What this task involves »
Could you reproduce every one of the rows below word for word, leaving the pictures out?
_____
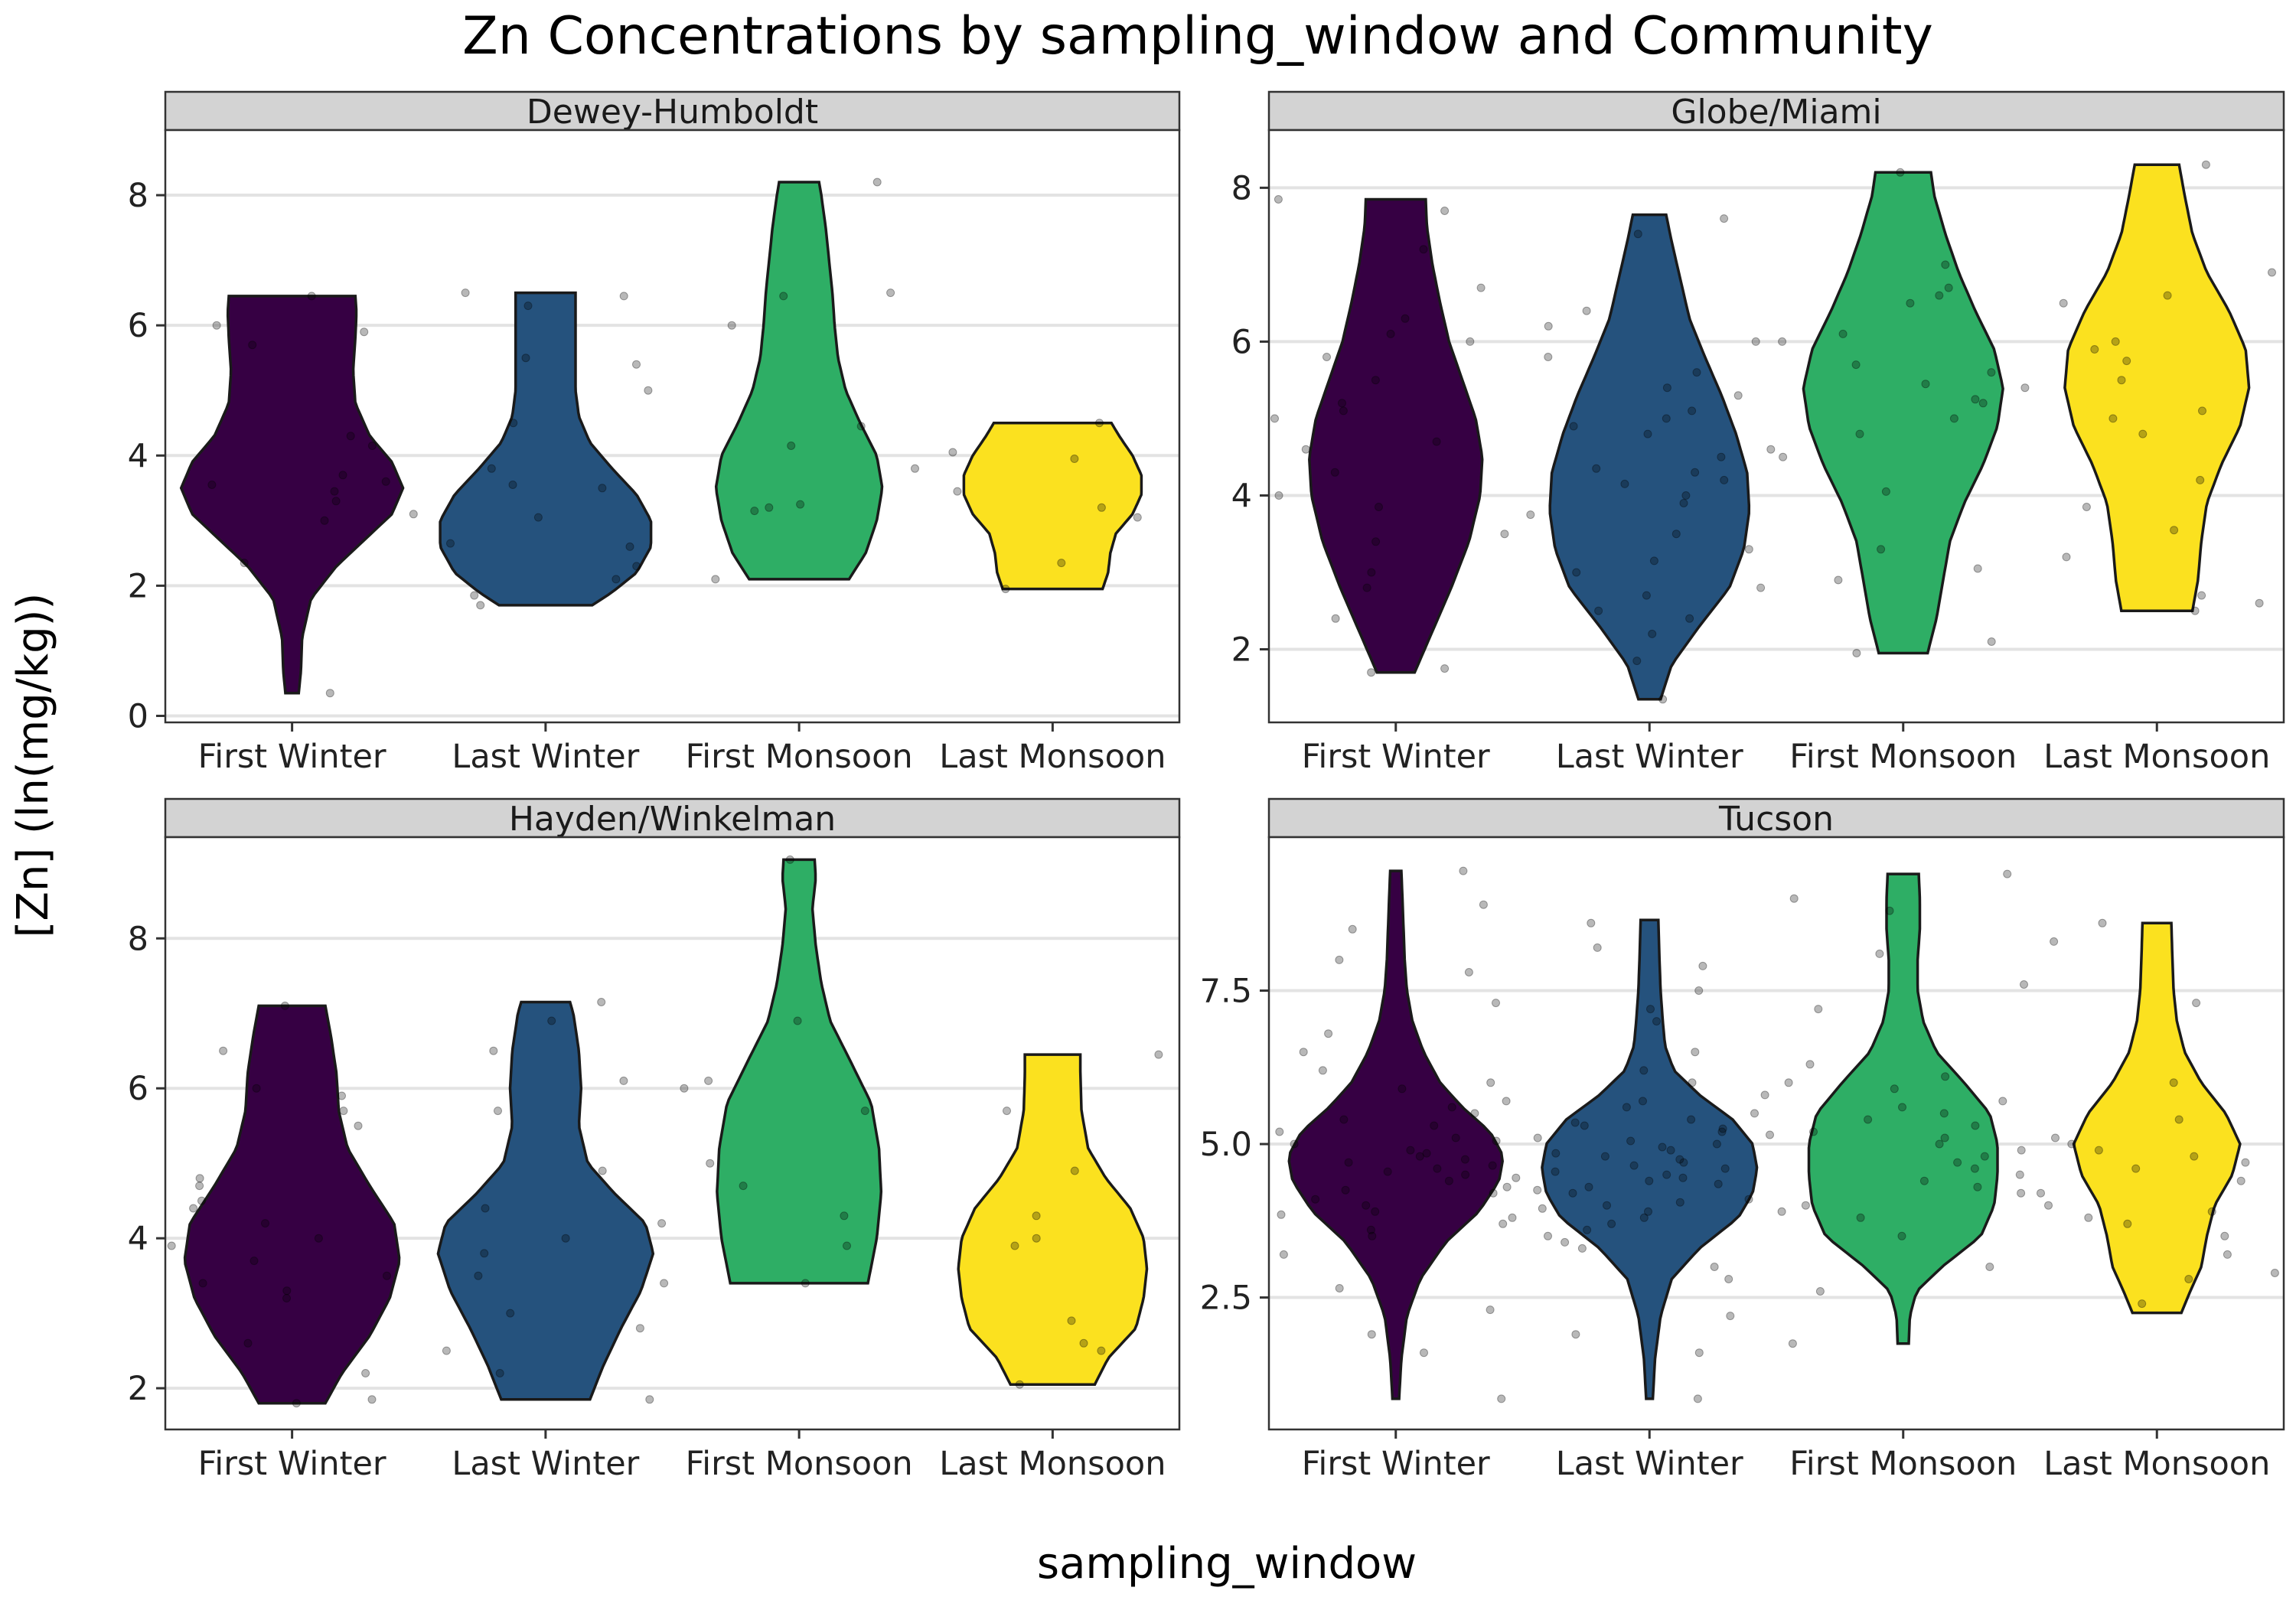  I want to click on violin-last-winter, so click(546, 449).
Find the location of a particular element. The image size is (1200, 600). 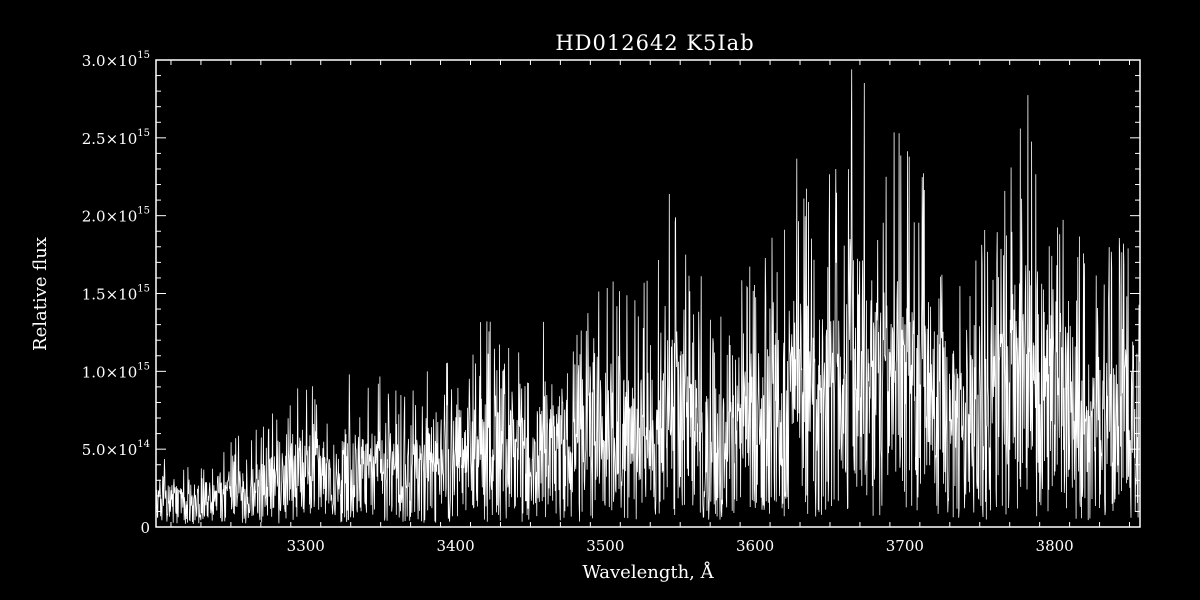

x-axis-label: Wavelength, Å is located at coordinates (648, 572).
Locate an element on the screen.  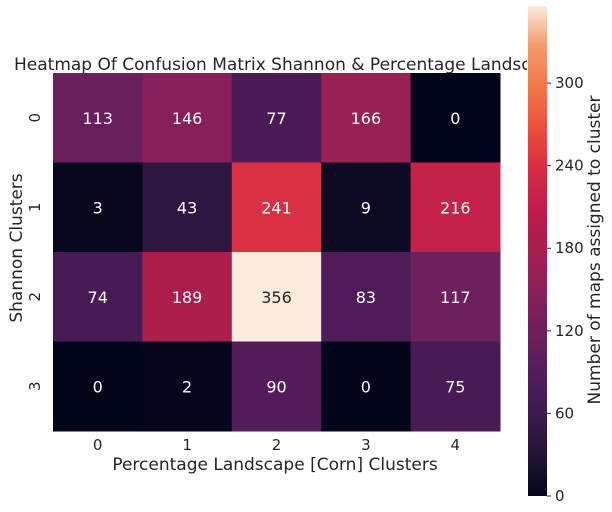
cell-value-label: 90 is located at coordinates (276, 386).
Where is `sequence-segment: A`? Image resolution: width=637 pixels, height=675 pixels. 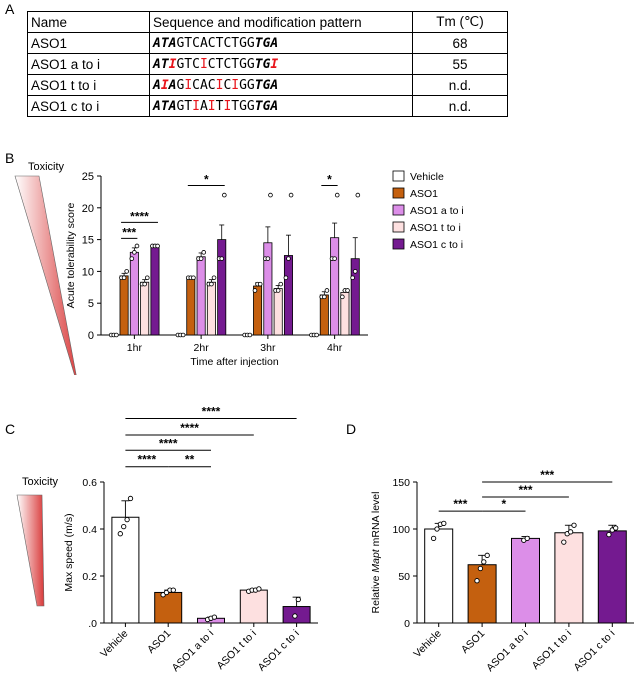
_____
Answer to this problem »
  I want to click on violin-last-winter, so click(546, 449).
Find the location of a particular element. The image size is (1200, 600). 

x-axis-label: Wavelength, Å is located at coordinates (648, 572).
Locate an element on the screen.  
cell-value-label: 90 is located at coordinates (276, 386).
Where is `sequence-segment: A`? Image resolution: width=637 pixels, height=675 pixels. 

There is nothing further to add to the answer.